Job item A: Please lay out the entries from the line that contains "coordinates (424, 1414)." through the line that contains "coordinates (385, 32)." as a JSON list of strings, one string per line, with blank lines left out.

[Text passage]

Emily Channel-Justice, Director at the Temerty Contemporary Ukraine Program at Harvard Research University
[editorial]Emily Channell-Justice, who heads one of the few Ukrainian academic programs in the world, the Temerty Contemporary Ukraine Program at Harvard Research University, shares her impressions from their recent conference “Why is Ukraine a democracy?” and takeaways from her research on Ukraine.

[/editorial]

Making Ukraine known and understandable for the world is a key tool for winning the current hybrid war with Russia and securing international support for the reintegration of occupied Donbas and Crimea into Ukraine.

While several media projects about Ukraine were launched, the academic sphere largely remains Russian-dominated. Russian studies are common for almost all leading universities, while Ukrainian studies are limited to only a few programs, one of which is the Harvard Ukrainian Research Institute (HURI) managed by prof. Serhiy Plokhiy.

Founded in June 1973, the Institute remains one of the leading academic institutions researching and telling about Ukraine.

[/Text passage]

Job item B:
Answer these from the passage on Ukrainian studies:
(i) What was the title of the recent conference?
(ii) According to the passage, which sphere largely remains Russian-dominated?
(iii) In what month and year was the Harvard Ukrainian Research Institute founded?

[Data supplied]

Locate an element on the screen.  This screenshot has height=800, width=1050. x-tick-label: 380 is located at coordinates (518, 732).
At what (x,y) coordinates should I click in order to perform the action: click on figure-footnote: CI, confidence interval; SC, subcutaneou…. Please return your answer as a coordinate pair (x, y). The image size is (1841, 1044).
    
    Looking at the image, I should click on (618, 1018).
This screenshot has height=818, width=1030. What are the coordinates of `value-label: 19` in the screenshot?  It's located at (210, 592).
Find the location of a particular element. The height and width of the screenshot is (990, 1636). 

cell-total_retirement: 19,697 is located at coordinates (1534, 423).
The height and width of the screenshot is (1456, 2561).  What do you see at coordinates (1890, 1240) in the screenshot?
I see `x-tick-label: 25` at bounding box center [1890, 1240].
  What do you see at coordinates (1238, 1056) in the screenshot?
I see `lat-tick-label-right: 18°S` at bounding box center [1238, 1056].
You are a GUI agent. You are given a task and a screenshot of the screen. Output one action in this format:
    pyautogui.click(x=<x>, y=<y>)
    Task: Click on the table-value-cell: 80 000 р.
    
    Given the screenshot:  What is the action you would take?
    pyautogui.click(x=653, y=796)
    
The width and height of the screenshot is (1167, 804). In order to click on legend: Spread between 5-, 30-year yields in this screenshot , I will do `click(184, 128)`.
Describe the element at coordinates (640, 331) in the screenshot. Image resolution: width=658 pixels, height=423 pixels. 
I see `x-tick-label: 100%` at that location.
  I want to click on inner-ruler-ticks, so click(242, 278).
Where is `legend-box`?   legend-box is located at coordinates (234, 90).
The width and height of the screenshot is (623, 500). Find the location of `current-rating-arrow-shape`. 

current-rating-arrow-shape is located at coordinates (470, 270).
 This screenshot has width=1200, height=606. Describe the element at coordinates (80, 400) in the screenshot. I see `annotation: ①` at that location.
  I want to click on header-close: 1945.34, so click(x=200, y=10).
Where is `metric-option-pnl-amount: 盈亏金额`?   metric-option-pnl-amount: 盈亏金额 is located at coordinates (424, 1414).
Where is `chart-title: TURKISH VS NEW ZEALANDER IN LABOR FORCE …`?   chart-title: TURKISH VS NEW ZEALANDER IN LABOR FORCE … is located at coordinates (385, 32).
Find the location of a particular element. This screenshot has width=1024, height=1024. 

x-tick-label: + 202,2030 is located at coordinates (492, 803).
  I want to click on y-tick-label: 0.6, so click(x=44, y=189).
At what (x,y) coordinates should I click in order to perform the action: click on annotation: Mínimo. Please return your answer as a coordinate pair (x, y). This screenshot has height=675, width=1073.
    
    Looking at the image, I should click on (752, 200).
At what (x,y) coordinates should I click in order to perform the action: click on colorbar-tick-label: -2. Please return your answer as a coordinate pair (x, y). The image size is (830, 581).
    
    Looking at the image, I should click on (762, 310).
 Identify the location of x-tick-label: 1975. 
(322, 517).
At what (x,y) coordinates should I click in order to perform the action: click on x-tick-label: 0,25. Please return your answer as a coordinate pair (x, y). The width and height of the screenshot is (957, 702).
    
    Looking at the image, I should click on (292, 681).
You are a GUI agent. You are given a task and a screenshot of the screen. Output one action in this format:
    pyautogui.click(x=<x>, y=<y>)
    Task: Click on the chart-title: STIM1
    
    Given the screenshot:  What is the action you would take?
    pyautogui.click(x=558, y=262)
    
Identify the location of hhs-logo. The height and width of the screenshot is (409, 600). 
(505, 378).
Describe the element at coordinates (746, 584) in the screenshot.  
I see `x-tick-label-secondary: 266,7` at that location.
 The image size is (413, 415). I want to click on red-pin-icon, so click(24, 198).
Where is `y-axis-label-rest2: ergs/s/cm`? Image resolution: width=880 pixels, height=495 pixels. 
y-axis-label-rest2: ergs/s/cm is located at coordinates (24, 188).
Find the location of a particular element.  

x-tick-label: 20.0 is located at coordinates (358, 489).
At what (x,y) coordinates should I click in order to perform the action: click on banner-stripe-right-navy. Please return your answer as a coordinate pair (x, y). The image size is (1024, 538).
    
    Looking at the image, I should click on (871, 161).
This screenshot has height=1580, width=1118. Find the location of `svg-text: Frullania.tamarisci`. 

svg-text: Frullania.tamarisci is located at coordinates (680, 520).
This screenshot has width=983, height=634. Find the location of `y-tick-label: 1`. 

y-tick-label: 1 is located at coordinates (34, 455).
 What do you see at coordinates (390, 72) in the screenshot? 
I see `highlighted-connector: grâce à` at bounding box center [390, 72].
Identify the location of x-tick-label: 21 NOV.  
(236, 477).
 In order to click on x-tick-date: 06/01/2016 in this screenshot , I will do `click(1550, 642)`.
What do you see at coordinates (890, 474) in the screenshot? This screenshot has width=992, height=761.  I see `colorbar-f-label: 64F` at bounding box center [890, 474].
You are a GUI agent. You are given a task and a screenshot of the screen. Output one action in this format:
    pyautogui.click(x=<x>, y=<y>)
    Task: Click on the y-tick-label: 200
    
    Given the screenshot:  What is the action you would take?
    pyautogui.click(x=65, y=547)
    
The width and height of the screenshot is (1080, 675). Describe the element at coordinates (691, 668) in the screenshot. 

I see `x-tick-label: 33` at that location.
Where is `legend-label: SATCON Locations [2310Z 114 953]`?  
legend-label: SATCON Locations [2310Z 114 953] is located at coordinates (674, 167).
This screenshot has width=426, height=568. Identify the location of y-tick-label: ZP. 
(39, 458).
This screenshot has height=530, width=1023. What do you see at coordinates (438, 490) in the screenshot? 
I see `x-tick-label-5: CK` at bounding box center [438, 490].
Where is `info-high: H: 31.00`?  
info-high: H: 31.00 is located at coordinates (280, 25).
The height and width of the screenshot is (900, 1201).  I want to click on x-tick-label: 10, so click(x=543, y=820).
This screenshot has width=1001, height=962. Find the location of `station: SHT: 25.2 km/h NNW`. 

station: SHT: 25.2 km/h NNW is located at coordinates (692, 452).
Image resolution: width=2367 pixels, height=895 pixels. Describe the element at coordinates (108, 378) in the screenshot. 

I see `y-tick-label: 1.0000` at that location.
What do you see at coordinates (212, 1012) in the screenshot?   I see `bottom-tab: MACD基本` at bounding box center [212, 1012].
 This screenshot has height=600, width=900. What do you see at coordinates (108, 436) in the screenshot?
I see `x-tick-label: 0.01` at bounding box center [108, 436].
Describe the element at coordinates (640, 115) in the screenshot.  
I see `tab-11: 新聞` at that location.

[/Data supplied]

Your response A:
[
  "Where is `metric-option-pnl-amount: 盈亏金额`?   metric-option-pnl-amount: 盈亏金额 is located at coordinates (424, 1414).",
  "Where is `chart-title: TURKISH VS NEW ZEALANDER IN LABOR FORCE …`?   chart-title: TURKISH VS NEW ZEALANDER IN LABOR FORCE … is located at coordinates (385, 32)."
]

Your response B:
(i) “Why is Ukraine a democracy?”
(ii) The academic sphere
(iii) June 1973